The tasks / exercises to be completed as part of the assignment are described in the next pages:
• The following exercises are placed in the folder my_code:
1. A02_Part1/A02_Part1.py
2. A02_Part2/A02_Part2.py 3. A02_Part3/A02_Part3.py
4. A02_Part4/A02_Part4.py
5. A02_Part5/A02_Part5.py
Marks are as follows:
1. A02_Part1/A02_Part1.py => 18 marks
2. A02_Part2/A02_Part2.py => 18 marks 3. A02_Part3/A02_Part3.py => 18 marks
4. A02_Part4/A02_Part4.py => 18 marks
5. A02_Part5/A02_Part5.py => 28 marks
Tasks:
1. A02_Part1/A02_Part1.py
2. A02_Part2/A02_Part2.py
3. A02_Part3/A02_Part3.py
Complete the function my_main of the Python program.
Do not modify the name of the function nor the parameters it receives.

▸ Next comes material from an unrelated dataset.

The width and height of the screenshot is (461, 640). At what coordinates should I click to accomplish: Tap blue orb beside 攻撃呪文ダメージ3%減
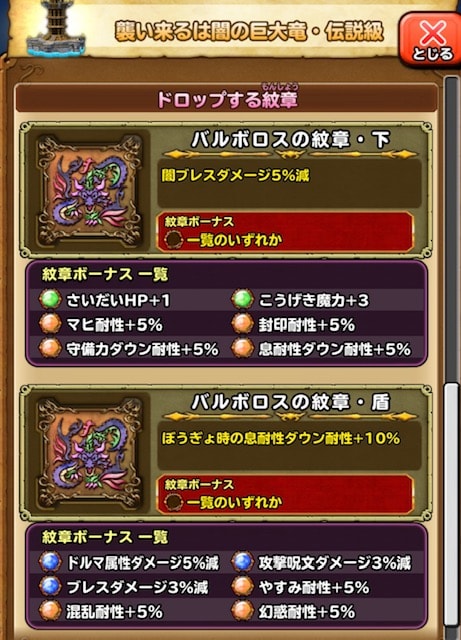(x=243, y=562)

The entire work must be done within Spark SQL:
§ The function my_main must start with the creation operation 'read' above loading the dataset to Spark SQL.
§ The function my_main must finish with an action operation 'collect', gathering and printing by the screen the result of the Spark SQL job.

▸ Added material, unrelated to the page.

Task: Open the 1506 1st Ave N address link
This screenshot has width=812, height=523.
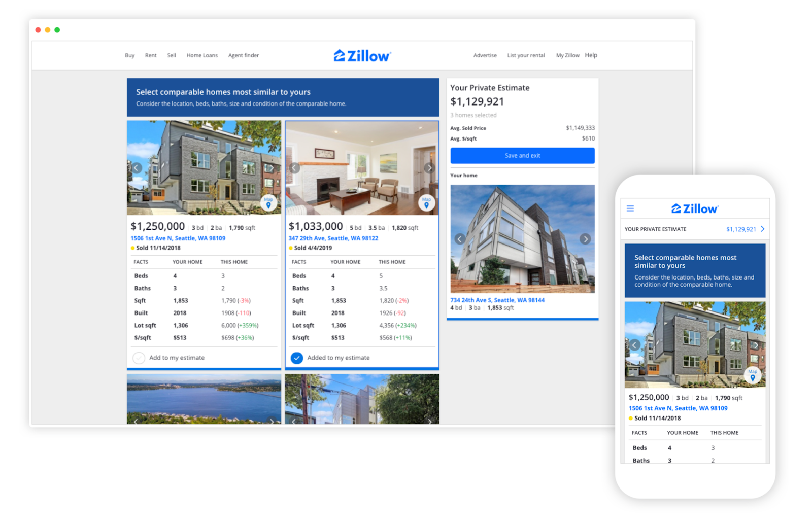Action: point(178,238)
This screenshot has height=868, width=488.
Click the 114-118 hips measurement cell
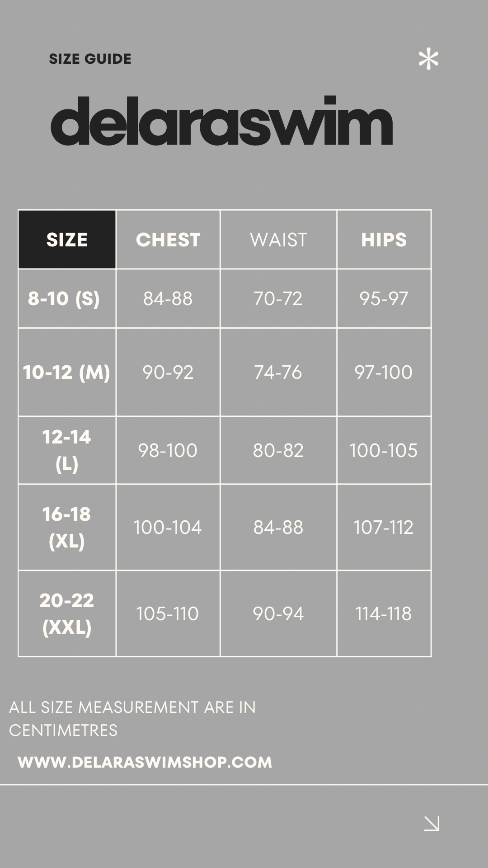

§ The function my_main must not contain any other action operation 'collect' other than the one appearing at the very end of the function.
§ The resVAL iterator returned by 'collect' must be printed straight away, you cannot edit it to alter its format for printing.
4. A02_Part4/A02_Part4.py
Complete the function compute_page_rank of the Python program.
Do not modify the name of the function nor the parameters it receives.
The function must return a dictionary with (key, value) pairs, where:
§ Each key represents a node id.
§ Each value represents the pagerank value computed for this node id.
5. A02_Part5/A02_Part5.py
Complete the function my_main of the Python program.
Do not modify the name of the function nor the parameters it receives.
The entire work must be done within Spark SQL:
§ The function my_main must start with the creation operation 'read' above loading the dataset to Spark SQL.
§ The function my_main must finish with an action operation 'collect', gathering and printing by the screen the result of the Spark SQL job.
§ The function my_main must not contain any other action operation 'collect' other than the one appearing at the very end of the function.
§ The resVAL iterator returned by 'collect' must be printed straight away, you cannot edit it to alter its format for printing.